Datenwachstum ohne Kopfschmerzen

Datenwachstum ohne Kopfschmerzen

6. Februar 2011 - Das Pharmaunternehmen Actelion hat mit einer neuen Speicherumgebung seine Effizienz gesteigert und will so für die Zukunft in einem hochkompetitiven Umfeld gerüstet sein.
Artikel erschienen in IT Magazine 2011/01
Das neue Business Center des Pharmaunternehmens Actelion in Allschwil im Kanton Basel, das dieses Jahr eröffnet wird. «Als forschendes Pharmaunternehmen müssen wir langfristig denken», so Serge Kielwasser, Senior Storage Engineer bei Actelion.
Hinter jedem Medikament, das auf den Markt gebracht wird, steckt eine lange, intensive und teure Forschungs- und Entwicklungsarbeit.

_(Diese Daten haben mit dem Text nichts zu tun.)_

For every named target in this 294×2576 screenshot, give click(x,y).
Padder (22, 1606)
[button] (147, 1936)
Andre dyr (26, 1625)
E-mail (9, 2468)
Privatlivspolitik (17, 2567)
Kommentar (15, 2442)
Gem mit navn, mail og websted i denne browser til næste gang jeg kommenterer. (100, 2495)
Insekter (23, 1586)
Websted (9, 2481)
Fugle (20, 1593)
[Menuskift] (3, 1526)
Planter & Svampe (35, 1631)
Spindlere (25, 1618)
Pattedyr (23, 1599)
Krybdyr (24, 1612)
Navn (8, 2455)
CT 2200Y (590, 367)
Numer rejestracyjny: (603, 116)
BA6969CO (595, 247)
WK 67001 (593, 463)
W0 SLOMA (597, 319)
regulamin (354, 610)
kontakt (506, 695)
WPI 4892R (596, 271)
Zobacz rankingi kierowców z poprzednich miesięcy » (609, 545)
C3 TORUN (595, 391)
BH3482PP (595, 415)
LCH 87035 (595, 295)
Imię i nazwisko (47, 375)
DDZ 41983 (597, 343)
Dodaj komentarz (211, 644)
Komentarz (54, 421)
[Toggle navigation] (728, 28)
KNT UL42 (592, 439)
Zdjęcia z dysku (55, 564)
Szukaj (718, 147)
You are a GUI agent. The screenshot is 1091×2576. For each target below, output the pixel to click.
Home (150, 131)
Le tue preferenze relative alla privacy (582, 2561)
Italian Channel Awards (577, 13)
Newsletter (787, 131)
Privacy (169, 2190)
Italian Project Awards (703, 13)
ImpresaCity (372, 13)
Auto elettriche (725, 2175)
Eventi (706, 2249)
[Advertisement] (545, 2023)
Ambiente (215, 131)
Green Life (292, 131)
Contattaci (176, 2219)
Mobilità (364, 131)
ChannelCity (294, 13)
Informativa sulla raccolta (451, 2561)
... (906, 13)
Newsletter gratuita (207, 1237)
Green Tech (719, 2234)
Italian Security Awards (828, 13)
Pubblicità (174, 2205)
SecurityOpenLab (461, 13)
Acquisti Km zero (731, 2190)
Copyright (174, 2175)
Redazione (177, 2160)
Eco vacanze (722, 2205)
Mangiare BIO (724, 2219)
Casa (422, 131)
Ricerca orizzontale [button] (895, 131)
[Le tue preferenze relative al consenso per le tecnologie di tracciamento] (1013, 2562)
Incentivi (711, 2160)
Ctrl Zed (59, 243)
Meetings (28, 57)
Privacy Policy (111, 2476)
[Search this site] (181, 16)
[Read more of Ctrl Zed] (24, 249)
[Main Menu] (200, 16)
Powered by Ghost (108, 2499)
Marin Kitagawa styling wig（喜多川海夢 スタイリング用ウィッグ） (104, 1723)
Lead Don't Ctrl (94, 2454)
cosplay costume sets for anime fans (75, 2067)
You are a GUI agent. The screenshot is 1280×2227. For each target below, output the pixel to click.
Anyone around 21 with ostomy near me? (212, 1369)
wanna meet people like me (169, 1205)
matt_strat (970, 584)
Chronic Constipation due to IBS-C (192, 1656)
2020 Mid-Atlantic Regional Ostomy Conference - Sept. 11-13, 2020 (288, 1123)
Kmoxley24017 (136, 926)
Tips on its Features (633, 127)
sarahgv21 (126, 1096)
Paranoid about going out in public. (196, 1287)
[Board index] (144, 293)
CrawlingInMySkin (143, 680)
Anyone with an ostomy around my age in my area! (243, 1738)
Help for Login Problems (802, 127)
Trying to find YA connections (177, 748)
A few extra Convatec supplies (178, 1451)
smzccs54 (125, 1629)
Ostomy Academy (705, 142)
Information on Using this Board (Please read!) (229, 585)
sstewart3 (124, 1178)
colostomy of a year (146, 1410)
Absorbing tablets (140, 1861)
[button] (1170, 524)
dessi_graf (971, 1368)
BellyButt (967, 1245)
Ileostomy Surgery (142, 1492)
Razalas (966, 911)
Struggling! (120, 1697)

Laut einer Studie der Zeitschrift «Pharmaceutical Executive» gaben die zehn weltweit umsatzstärksten Pharmakonzerne 2009 insgesamt rund 60 Milliarden Dollar in diesem Bereich aus. Doch die Zahl neuer Medikamente stagniert seit Jahren. Egal ob Nischenprodukt oder umsatzstarker Blockbuster – die Chance, eine Neuentwicklung durch die komplizierten europäischen und US-amerikanischen Zulassungsprozesse zu bringen, ist äusserst gering. Um in diesem hart umkämpften Markt bestehen zu können, setzen die Unternehmen verstärkt auf Differenzierung und auf neue Wege, ihre Effizienz und Produktivität zu steigern. Dabei reichen die Bestrebungen von neuen Forschungsansätzen über innovative Technologien bis hin zur Optimierung der Geschäftsprozesse und der IT-Architektur.

Ein gutes Beispiel dafür, wie man sich in diesem Wettbewerb stark positionieren kann, liefert das Allschwiler Unternehmen Actelion. Die Firma ist spezialisiert auf die Erforschung, Entwicklung und Vermarktung von sogenannten Orphan-Arzneimitteln. Dabei handelt es sich um synthetische, kleinmolekulare Substanzen, die als Medikamente für bisher unzureichend behandelbare, seltene Krankheiten eingesetzt werden. Diese Ausrichtung liegt heute im Trend. Fast ein Drittel aller neuen Medikamente wird laut des Verbandes Forschender Arzneimittelhersteller (VFA) auf Orphan-Produkte entfallen. Seine Nischenpositionierung hat dem Hersteller in den vergangenen Jahren ein gesundes Wachstum beschert. Seit 2000 ist Actelion börsennotiert und agiert mit über 2400 Mitarbeitern in über 25 Niederlassungen weltweit.